Yeni alanların yerleşimi, bu yerlerde organik maddenin gelişimi - bu mantarların doğadaki başka bir anlamıdır.
Yırtıcı mantarlar
Yaşam tarzına ve yeme şekline göre mantarlar ikiye ayrılır:
- toprak saprofitleri (petrol, konuşkan, morel);
- ksilofiller canlı veya çürüyen ölü ağaçları parazitler (gerçek bal mantarı, kav mantarı);
- mikoriza, bitki kökleriyle (beyaz, çörek, yosunluluk) simbiyoz oluşturma.
Koprofil mantarları gübre yığınlarında, karbofiller yangınlarda yaşar.

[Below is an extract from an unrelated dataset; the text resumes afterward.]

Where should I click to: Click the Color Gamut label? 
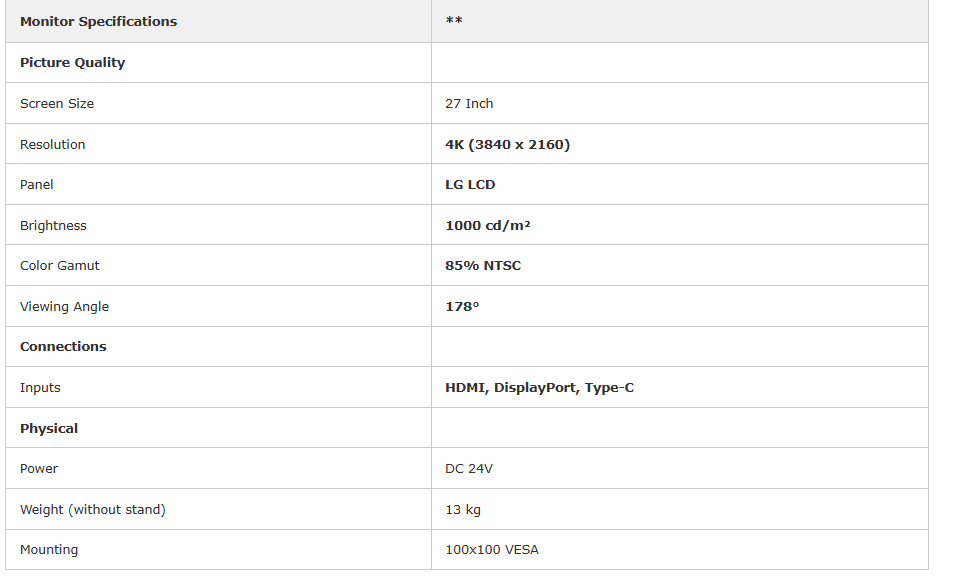click(60, 265)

Ve bazı mantarlar "avlanabilir". Avları amip, böcek, nematod olabilir. Mantarın iplikleri kurbana yapışır, mukusla sarılır, hatta bazıları onu boğabilir, sonra içeride filizlenir ve onunla beslenir. Bu neyin başka bir örneğimantarlar ekosistemde rol oynar.
Kocaman ve çok yönlü
İnsanların görebildiği mantar dünyası, türlerinin mevcut çeşitliliğinin küçük bir parçasıdır. Fotoğrafları ve isimleri çocukluktan tanıdık mantarlar, sinek mantarı, beyaz, bal mantarı, russula, soluk bataklık ve diğerleri. Çocuk boyama kitaplarında ve yemek kitaplarında, acil tıp rehberlerinde ve farmakoloji ders kitaplarında bulunurlar. İnsanlar için mantarlar lezzetli yiyecekler ve ölümcül zehirler olabilir, iyileştirebilir ve hastalığa neden olabilir, mahsulleri kurtarabilir ve yok edebilir, konutları uygunsuz hale getirebilir.
Tıpta antibiyotik dönemi mantarlarla başladı. Artık bağışıklığı artırmak, kanserle savaşmak, kavr mantarı, kordiseps, shiitake vb. için giderek daha fazla kanıt kullanılıyor.
İşte bunlar, görünen ve görünmeyen, gerekli ve tehlikeli komşularımız.